Overrated – Nick Merlino
Typically, I hold no gripe with Halloween, but this demi-holiday is not all that society makes it seem like. I say demi-holiday because Halloween is not federally or religiously recognized by any government or religious institution; it is merely another day — another day when workers toil and children fall asleep in stuffy classrooms, peering out of windows at orange and red fall leaves. The fact that very few people are off on Halloween automatically puts it below other holidays that allot breaks in the hectic schedule of the average person.
On top of these issues, Halloween festivities take place in mid-fall. This season is regarded as being a ‘cool’ month as the North American hemisphere begins the transition from summer to winter. The holiday bills itself as being a celebration of various intricate and unique costumes, so why are we celebrating it at this time of year? We are restricting ourselves to costumes made of warmer clothing; we suffer discomfort over not being appropriately dressed for the weather conditions to achieve our ideal costume styles. Halloween should take place during a warmer month, which would allow for a greater freedom of expression in terms of costume design, and everyone would be much more comfortable overall.
Last but not least, the final bridge Halloween dares to cross lies directly within it’s trademark food: candy corn. I am aware of the divisive nature of candy corn — some people love it and others despise it. My personal opinion is that candy corn is a blight on this world, given its overly sweet and tacky nature. It is the staple of candy for Halloween, making its dreaded appearance every year in dollar store confectionary isles.
Despite it upholding the necessary holiday balance that America adheres to from year to year, Halloween is a holiday that gets more love by the general populace than it is worth. For these reasons, I believe it is an overrated holiday. I still think Halloween costumes are cool, though.

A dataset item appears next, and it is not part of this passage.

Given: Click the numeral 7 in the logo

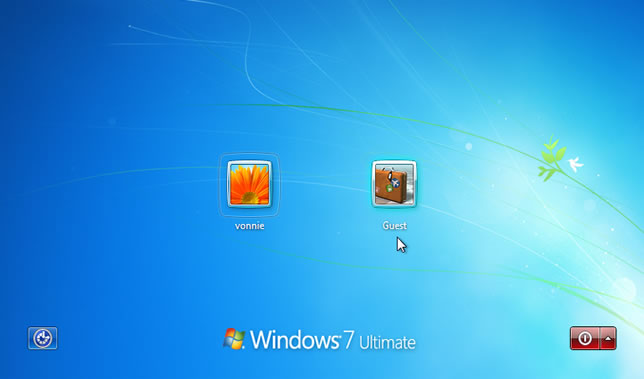Looking at the screenshot, I should [349, 340].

Underrated – Evan Markowitz
It’s October! That means only one thing… spooky season has begun. Some may laugh at the idea that Halloween needs a whole month worth of celebration, but think about it this way: What else does October really have to offer? Sure, there’s half of Hispanic Heritage Month and Breast Cancer Awareness Month, both very important causes, but do either of those have pumpkins? I don’t think so!

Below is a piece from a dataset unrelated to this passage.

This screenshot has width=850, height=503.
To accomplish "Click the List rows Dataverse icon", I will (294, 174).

In reality, while other holidays do exist in October, I like to think we all know that Halloween is the star of the show. After all, why shouldn’t it be? You get the aforementioned pumpkins, candy, cool costumes and socially distant gatherings with which to share those costumes and candy. That is a lot of fun to be confined to only one night if I’m honest. There’s really no reason that it has to be confined, so I wholeheartedly encourage just spreading Halloween to a whole month, creating spooky season.
Now, I’m not totally sure if I’ve done spooky season justice quite yet, so let’s break down just how much culture exists within the spooky genre of public consciousness. There are movies, books, albums — not just songs, entire albums —, stores, conventions and so much more to possibly fit in one night. This may seem familiar to you. After all, Christmas is very much the same story here. Take a religious holiday that was historically a single day, secularize and consumerize it, slowly scope creep it and finally achieve domination of an entire month or even more. Christmas took not only December but arguably July, months with plenty more going on, so spooky season getting a mere 31 days shouldn’t even cause people to bat an eye!
I want to be clear that I don’t want to discount any holiday’s importance (besides Columbus Day for reasons outside of the scope of this piece) but I do want to highlight the cultural importance of Halloween and, by extension, spooky season. Despite the ongoing global pandemic, 65% of Americans plan to celebrate Halloween in 2021, according to research by the National Retail Federation. Clearly, Halloween has the cultural relevance to get a devoted season.
My final argument, and this one is crucial, is that it really doesn’t hurt anybody to keep spooky season around. Let people have their fun. After all, we have bigger problems to solve than this!